The psychotic self-degradation inherent in this never-ending process of debasing other human beings should to be enough to repel any self-respecting white person, and turn them against the culture that requires that kind of atrocity for itself. The central obstacle to white people rebelling against that white culture is the paranoia inherent in white racialized identity.

Paranoia blinds one to self-awareness in a manner similar to the way the generalization of people obstructs knowledge of those generalized. It is due to that paranoia that, for white racialized identity, equality, social equity, and the autonomy of others become a dire threat.

Living in a morass of invented threats, white racialized identity responds by desiring violence that it can then call self-defense. The confluence of paranoia, enforced solidarity, and violence is the deep structure of white racialized identity. The slave patrols, the Jim Crow laws, the mob murders and poll taxes were all designed to valorize that structure. Today, it is police brutality that fulfills that basic need for white supremacy. That “deep structure” is the dynamo that continually drives the on-going process of racialization to new atrocities.

A word of warning is needed at this juncture, for anti-racists. There is danger in standing opposed to white supremacy and its racialized identities. White supremacy will mobilize forms of violence against that opposition, as seen in practice in the recent events in Kenosha.

Yet more and more white people are concluding that seeking an alternative to whiteness has become imperative. Many have gone beyond liberalism to a critique of racism as a white cultural phenomenon. By seeing racism as the operations of a structure of racialization, it becomes possible to start acting proactively against it. One need no longer wait for incidents to use as examples. Unfortunately, many who seek to be proactive for justice also wish to do so without objectifying themselves. They think it is possible to maintain a white identity that is not racialized, and thus will not be complicit with the structure of racialization. But by now, we should be able to recognize that as an idle dream. A justice-oriented white person’s task is ultimately to tear up their “ticket to ride.”

The deep structure of identity

What does it mean that whiteness has a deep structure? For one thing, it implies that white racialized identity cannot be described psychologically. If it is given culturally, it is lived as such, like the weather. “To be lived” signifies that what happens in its relation to the world “goes without saying.” In particular, it is the racism implicit in each mode of living one’s white racialized identity (as a mode of “living race as a verb”) that “goes without saying.” It may be present in one’s sense of entitlement as white, or undertaken in an assumption of privilege. But to “go without saying” marks the unfolding of a cultural process.

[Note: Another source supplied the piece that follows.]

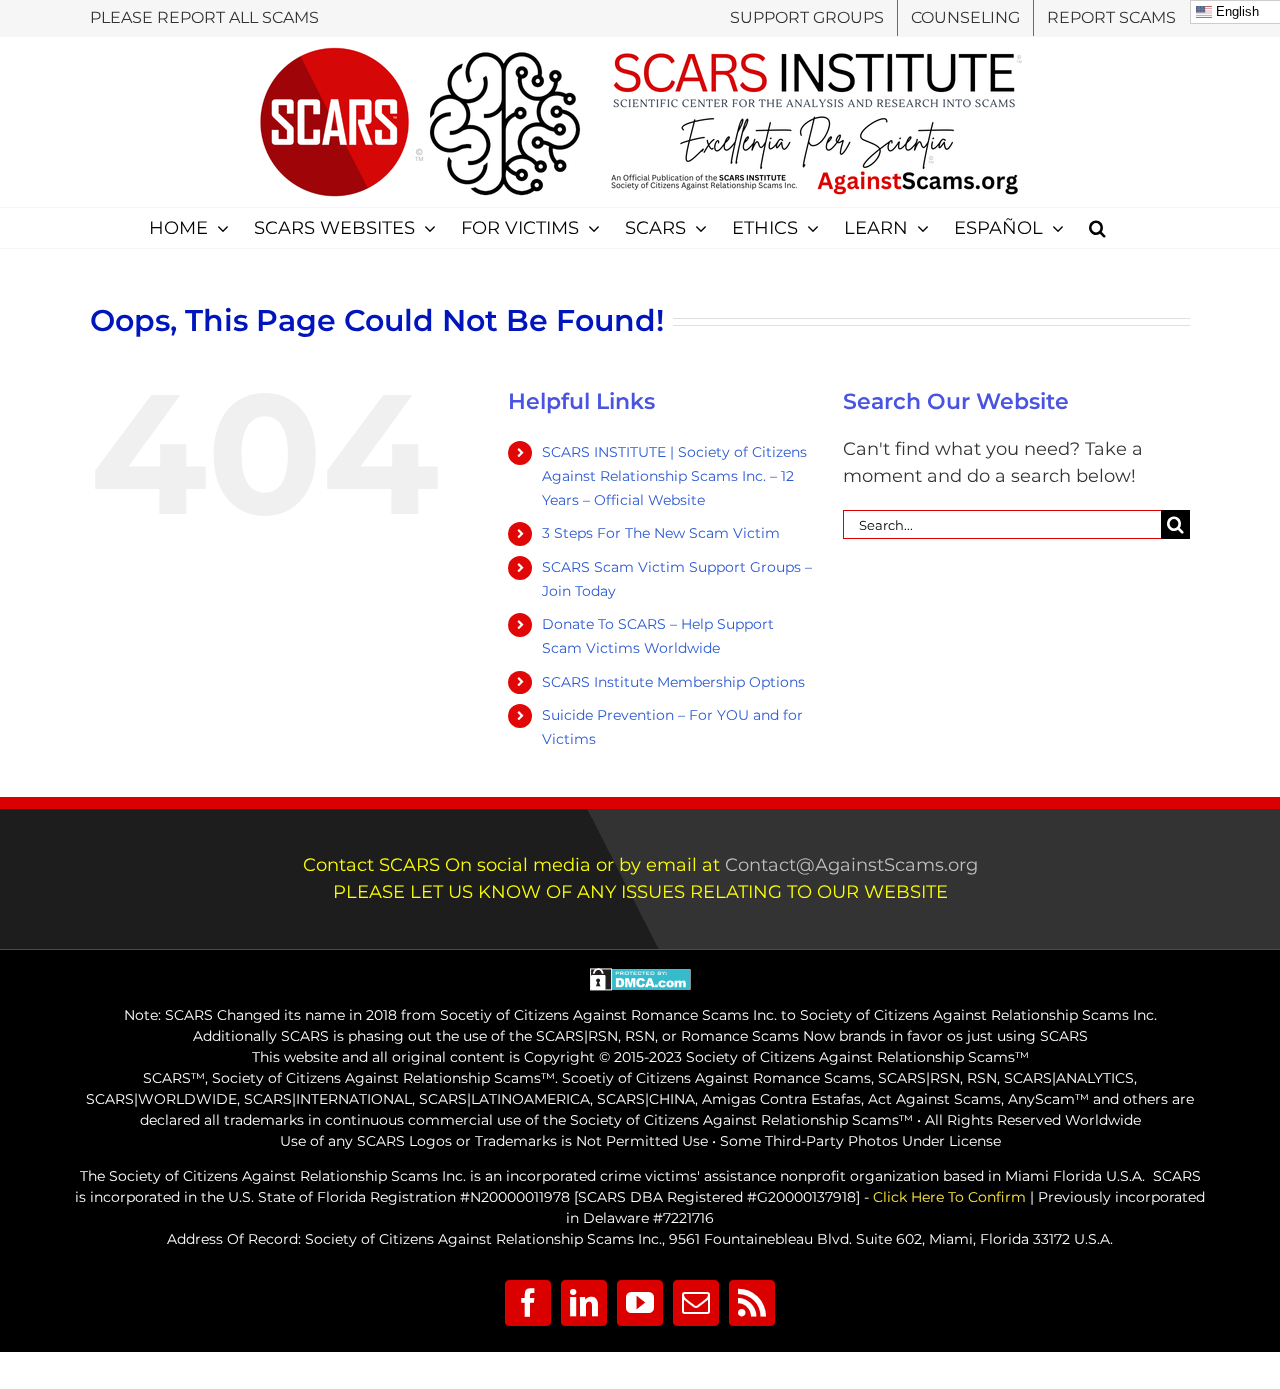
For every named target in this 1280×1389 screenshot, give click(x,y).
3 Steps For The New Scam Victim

On the other hand, one’s opposition to racism is also how one lives the world. If one lives the world as a white person, one’s anti-racism becomes a valuation of how one lives that same white culture. One has not avoided complicity in it.

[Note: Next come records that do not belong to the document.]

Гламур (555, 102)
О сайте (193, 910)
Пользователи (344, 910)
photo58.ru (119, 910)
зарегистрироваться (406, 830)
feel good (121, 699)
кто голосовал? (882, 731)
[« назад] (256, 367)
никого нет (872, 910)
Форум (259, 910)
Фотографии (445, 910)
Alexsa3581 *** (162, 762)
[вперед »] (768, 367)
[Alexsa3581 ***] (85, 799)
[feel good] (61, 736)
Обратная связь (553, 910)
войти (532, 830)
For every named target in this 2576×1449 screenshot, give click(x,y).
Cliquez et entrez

Ultimately, those who value their disdain for people of color may actually find their racism to be a comfort zone. Similarly, those who value their anti-racism may find their vision of justice and a just society to be, as well, a comfort zone. It is the racializing processes, deep in this culture, that constitute the trap for them. In demanding allegiance, it delimits how far they can go in advocating justice and equality.

To take real steps in the direction of justice and equality, one must first de-racialize one’s own white identity, and then rehumanize what that process liberates in oneself. That means establishing an autonomy, and a demand for mutual respect (given and received) that can only be achieved socially – by assuming and guaranteeing the autonomy of all others. To still be a white person living one’s racialized identity is to be locked into the narratives of dependency by which white racialized identity had originally constructed itself.